Collected data:
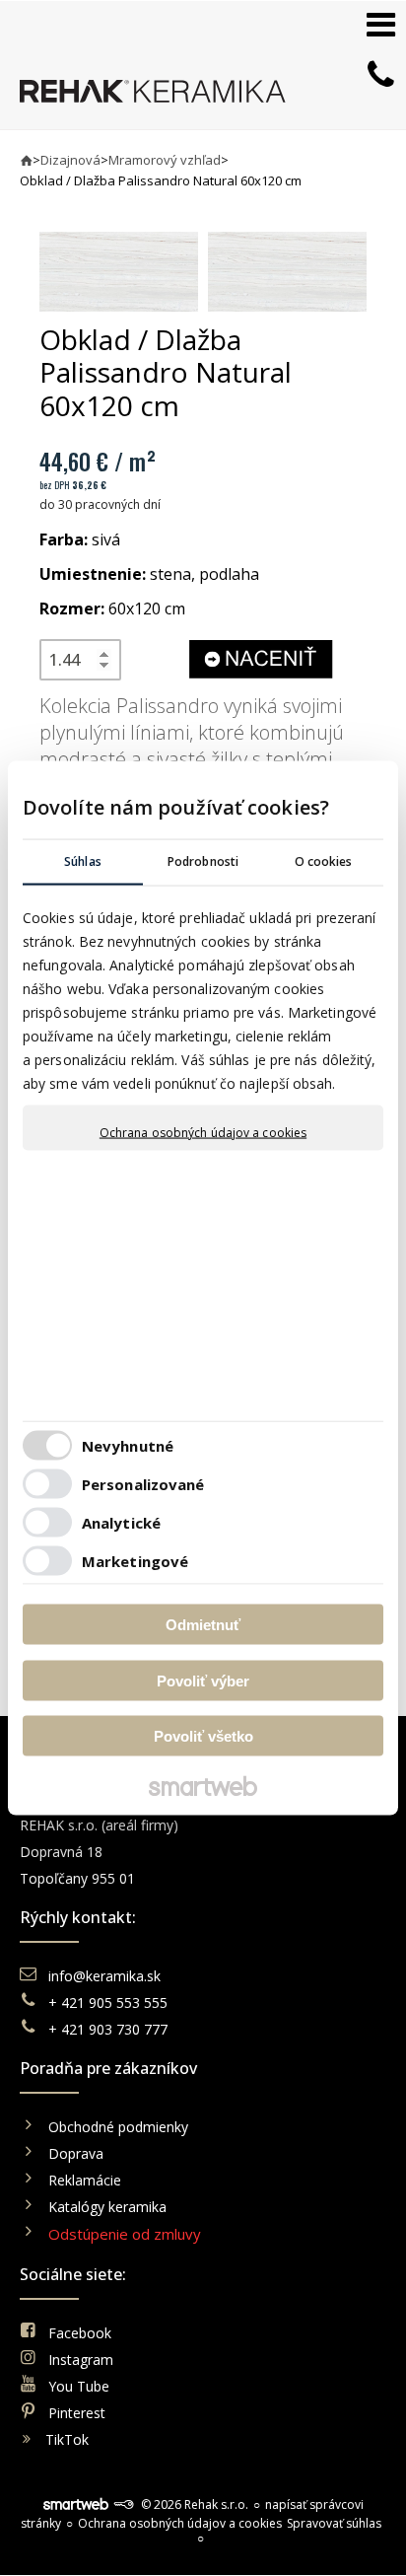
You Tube (78, 2386)
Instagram (80, 2359)
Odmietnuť (203, 1624)
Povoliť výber (203, 1680)
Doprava (75, 2153)
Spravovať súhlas (334, 2523)
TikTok (67, 2439)
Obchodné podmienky (118, 2126)
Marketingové (135, 1560)
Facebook (79, 2333)
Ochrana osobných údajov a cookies (203, 1133)
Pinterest (76, 2412)
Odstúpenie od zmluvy (124, 2234)
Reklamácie (86, 2180)
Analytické (121, 1522)
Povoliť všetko (203, 1736)
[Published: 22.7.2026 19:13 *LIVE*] (123, 2504)
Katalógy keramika (107, 2206)
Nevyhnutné (127, 1445)
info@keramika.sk (104, 1976)
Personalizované (143, 1483)
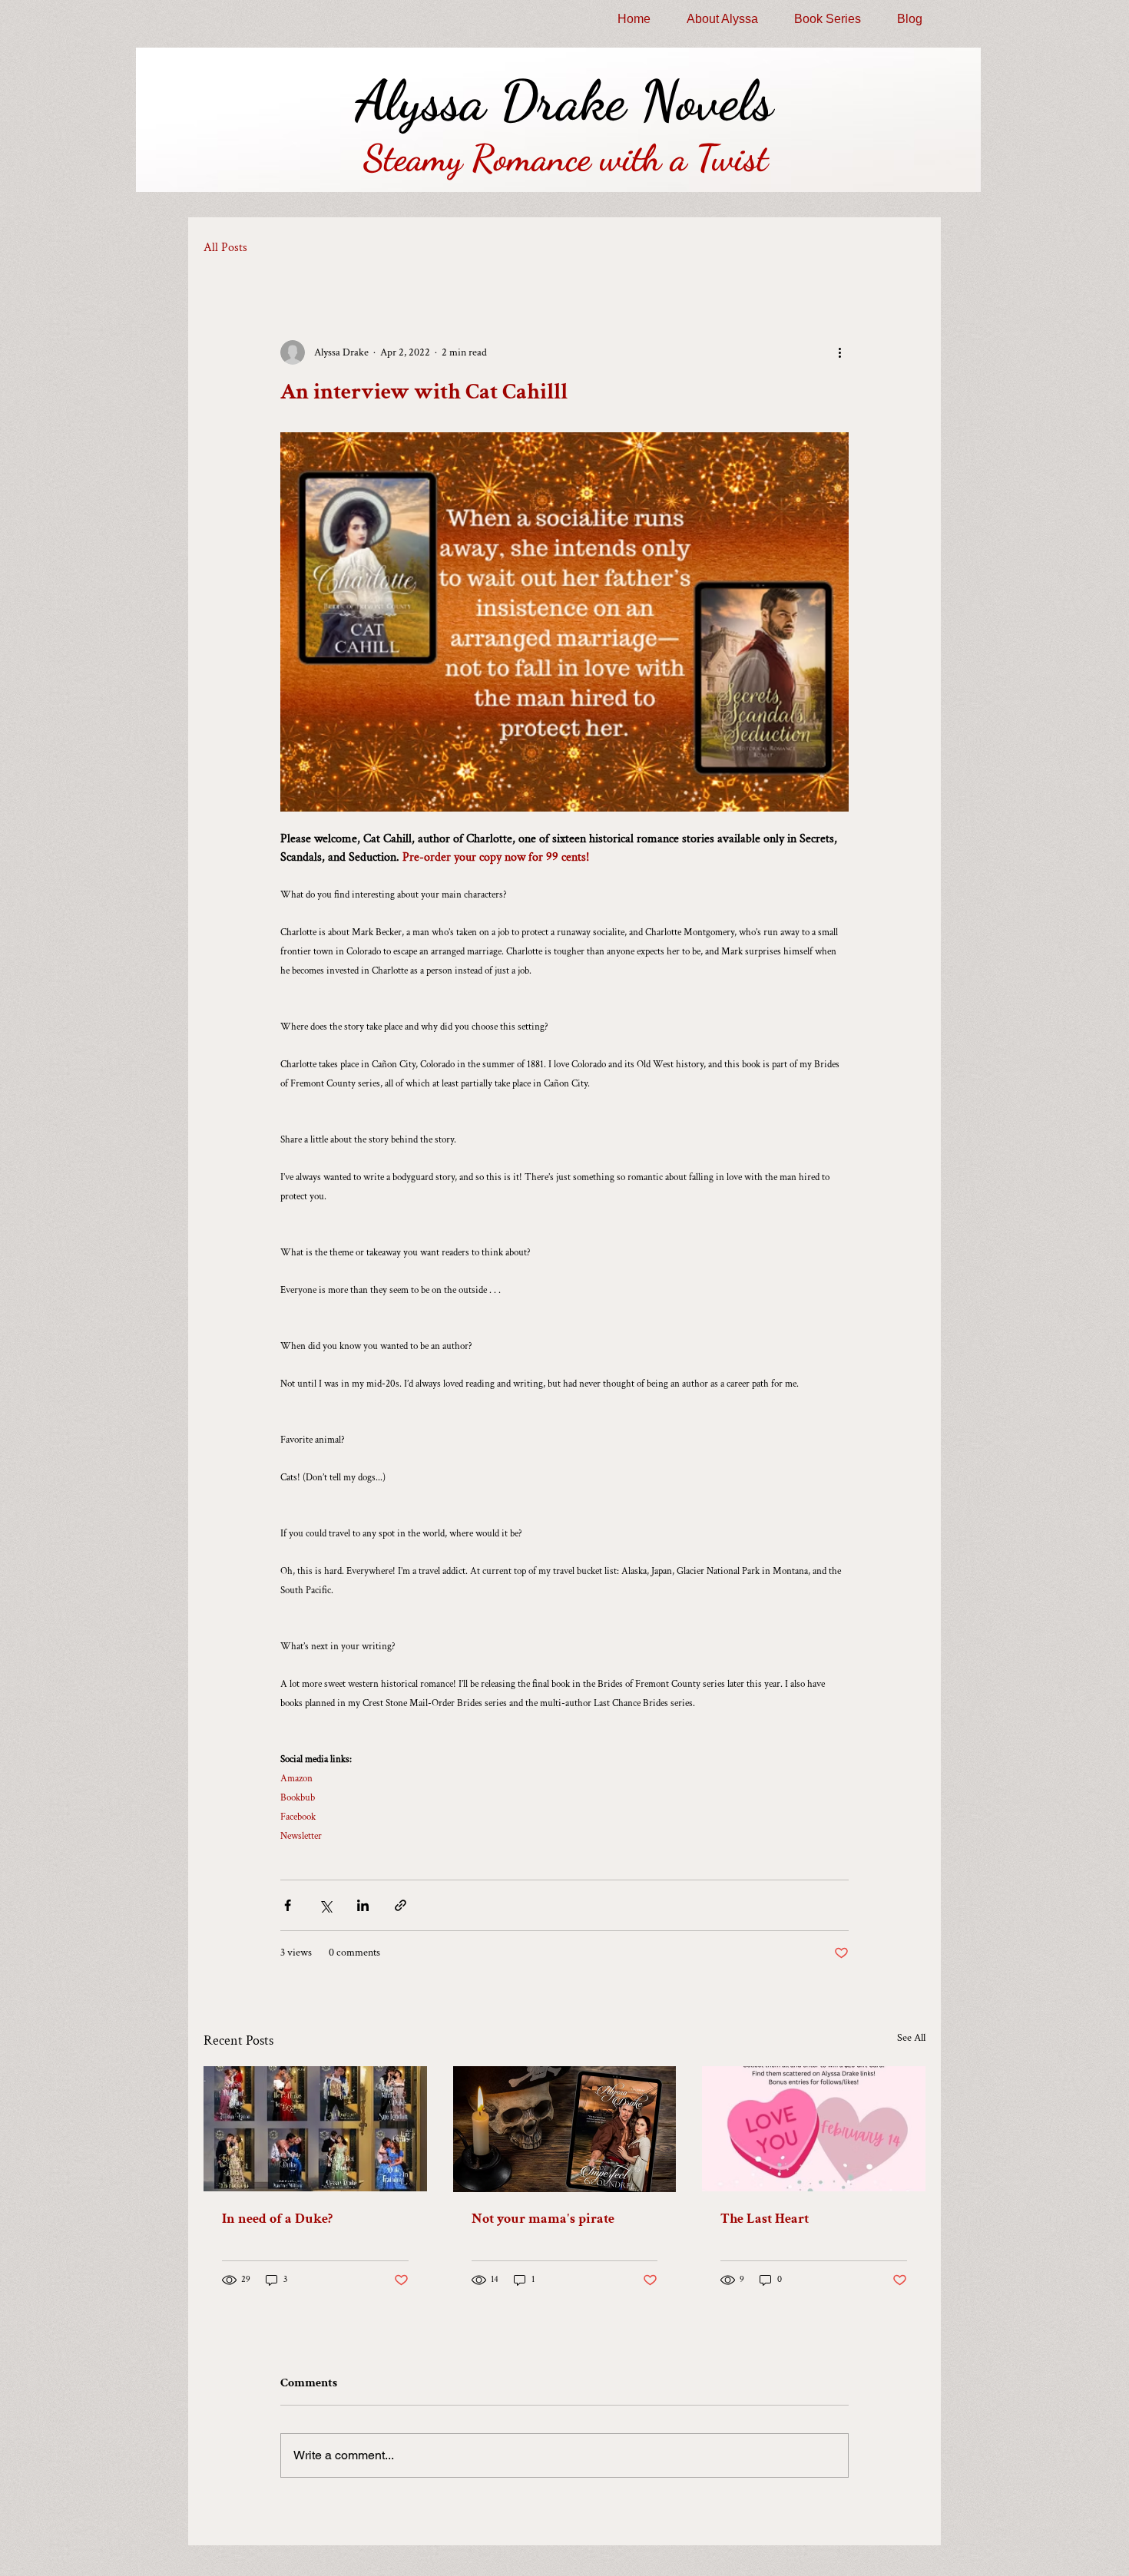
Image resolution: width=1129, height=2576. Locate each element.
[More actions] (839, 352)
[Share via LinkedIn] (363, 1905)
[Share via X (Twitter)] (325, 1905)
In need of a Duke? (277, 2218)
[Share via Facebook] (287, 1905)
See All (911, 2038)
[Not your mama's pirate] (565, 2129)
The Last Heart (764, 2218)
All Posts (225, 248)
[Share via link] (400, 1905)
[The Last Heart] (813, 2128)
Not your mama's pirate (543, 2218)
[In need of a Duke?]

*Task details*: Copy every record exactly as it appears, apart from any pictures.

*Response*:
You Tube (78, 2386)
Instagram (80, 2359)
Odmietnuť (203, 1624)
Povoliť výber (203, 1680)
Doprava (75, 2153)
Spravovať súhlas (334, 2523)
TikTok (67, 2439)
Obchodné podmienky (118, 2126)
Marketingové (135, 1560)
Facebook (79, 2333)
Ochrana osobných údajov a cookies (203, 1133)
Pinterest (76, 2412)
Odstúpenie od zmluvy (124, 2234)
Reklamácie (86, 2180)
Analytické (121, 1522)
Povoliť všetko (203, 1736)
[Published: 22.7.2026 19:13 *LIVE*] (123, 2504)
Katalógy keramika (107, 2206)
Nevyhnutné (127, 1445)
info@keramika.sk (104, 1976)
Personalizované (143, 1483)
Image resolution: width=1129, height=2576. Locate each element.
[More actions] (839, 352)
[Share via LinkedIn] (363, 1905)
[Share via X (Twitter)] (325, 1905)
In need of a Duke? (277, 2218)
[Share via Facebook] (287, 1905)
See All (911, 2038)
[Not your mama's pirate] (565, 2129)
The Last Heart (764, 2218)
All Posts (225, 248)
[Share via link] (400, 1905)
[The Last Heart] (813, 2128)
Not your mama's pirate (543, 2218)
[In need of a Duke?]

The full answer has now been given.